Retype, character for character, the line containing "ENTREGA INMEDIATA (501, 36)" along with each line after it through the end of the data, and only those.

(Stored data entries)
----------
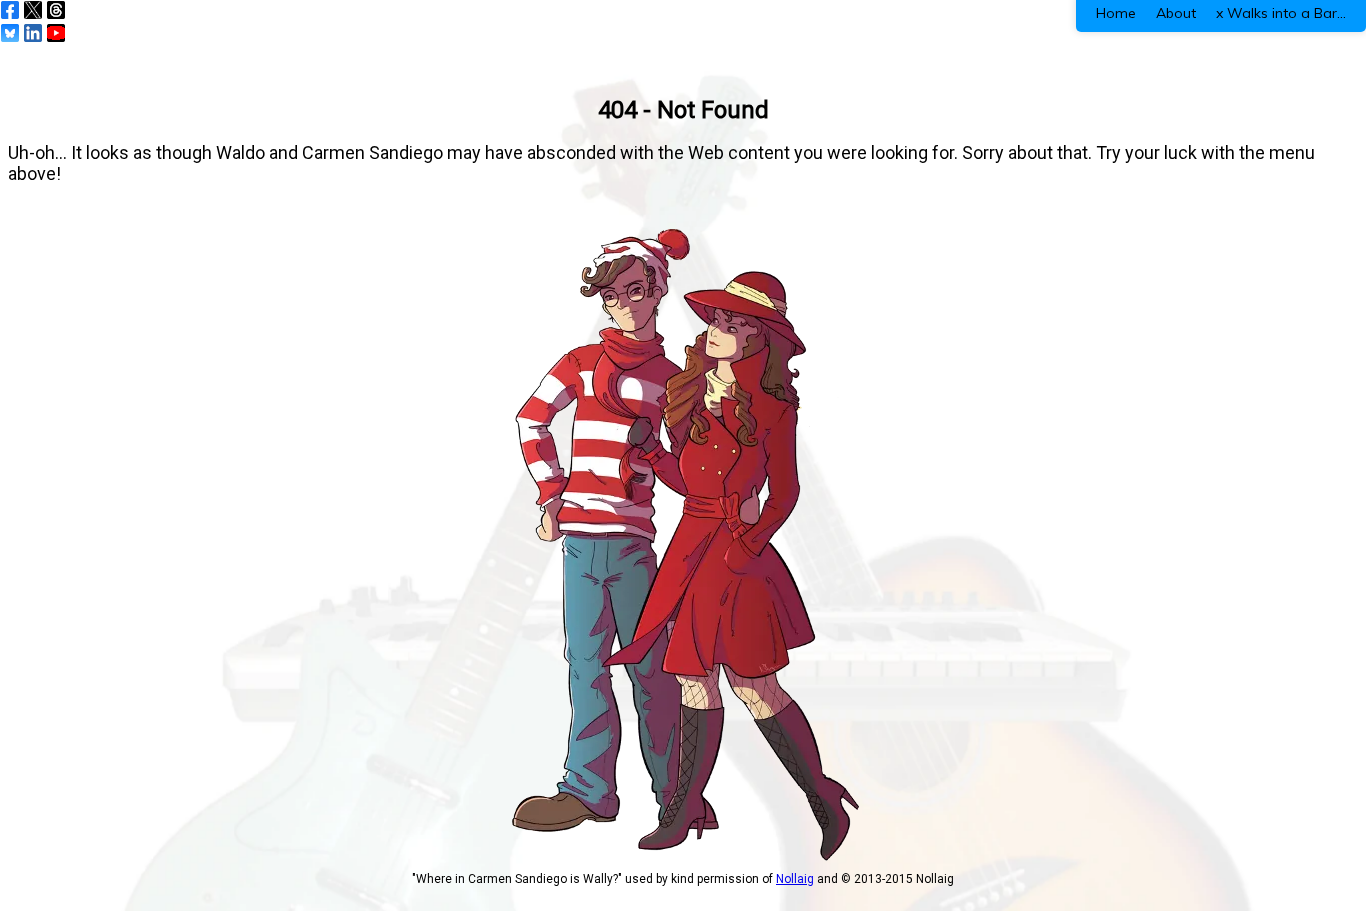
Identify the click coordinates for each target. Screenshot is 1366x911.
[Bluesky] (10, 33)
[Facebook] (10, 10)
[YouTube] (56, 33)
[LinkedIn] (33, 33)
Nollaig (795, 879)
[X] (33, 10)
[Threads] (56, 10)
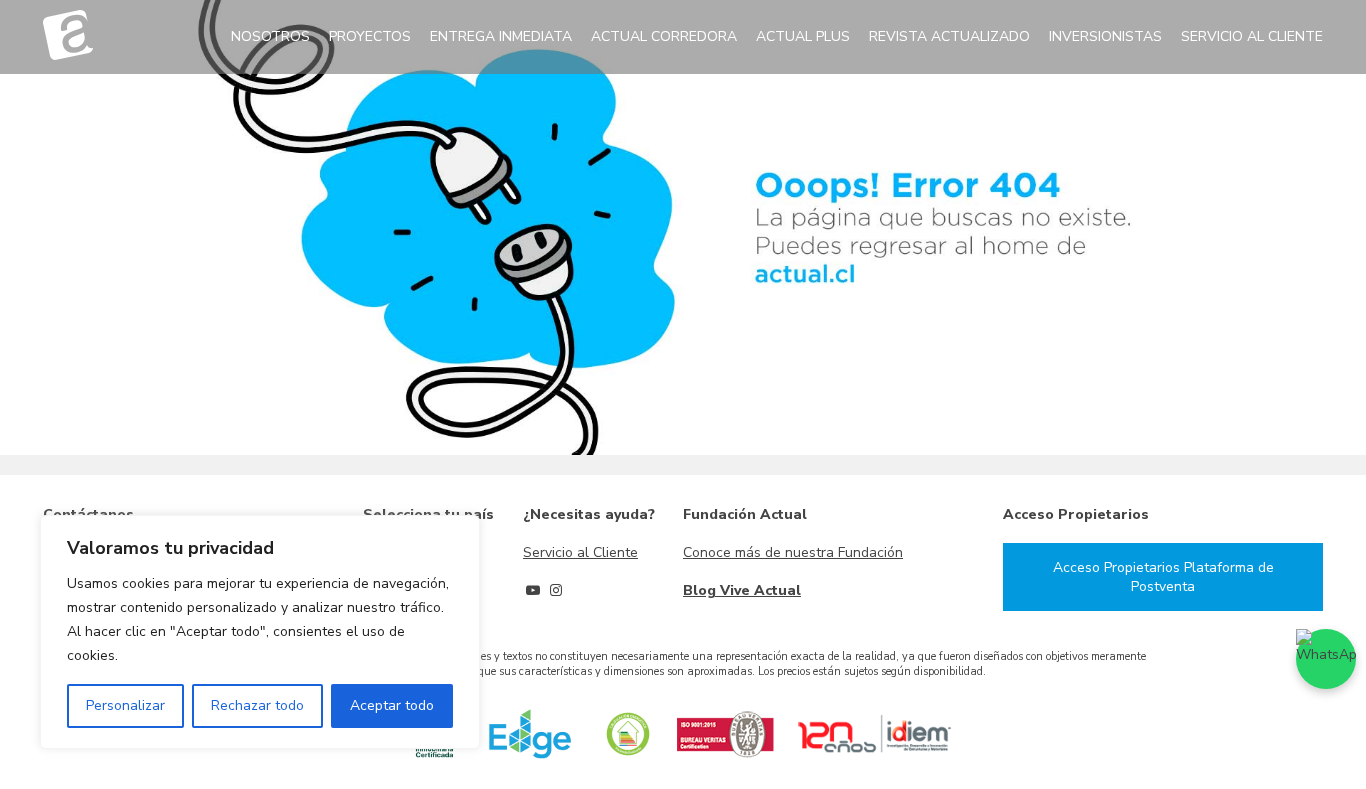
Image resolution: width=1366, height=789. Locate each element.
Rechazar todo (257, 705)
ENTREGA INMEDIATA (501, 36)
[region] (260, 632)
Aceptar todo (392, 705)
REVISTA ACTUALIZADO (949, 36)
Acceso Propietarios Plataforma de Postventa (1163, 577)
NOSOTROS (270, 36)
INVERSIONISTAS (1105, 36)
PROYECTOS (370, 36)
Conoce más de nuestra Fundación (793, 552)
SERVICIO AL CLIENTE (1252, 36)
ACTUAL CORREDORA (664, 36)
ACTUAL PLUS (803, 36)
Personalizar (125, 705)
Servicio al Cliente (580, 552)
----------
■ **EXERCISE ANSWER**:
ENTREGA INMEDIATA (501, 36)
[region] (260, 632)
Aceptar todo (392, 705)
REVISTA ACTUALIZADO (949, 36)
Acceso Propietarios Plataforma de Postventa (1163, 577)
NOSOTROS (270, 36)
INVERSIONISTAS (1105, 36)
PROYECTOS (370, 36)
Conoce más de nuestra Fundación (793, 552)
SERVICIO AL CLIENTE (1252, 36)
ACTUAL CORREDORA (664, 36)
ACTUAL PLUS (803, 36)
Personalizar (125, 705)
Servicio al Cliente (580, 552)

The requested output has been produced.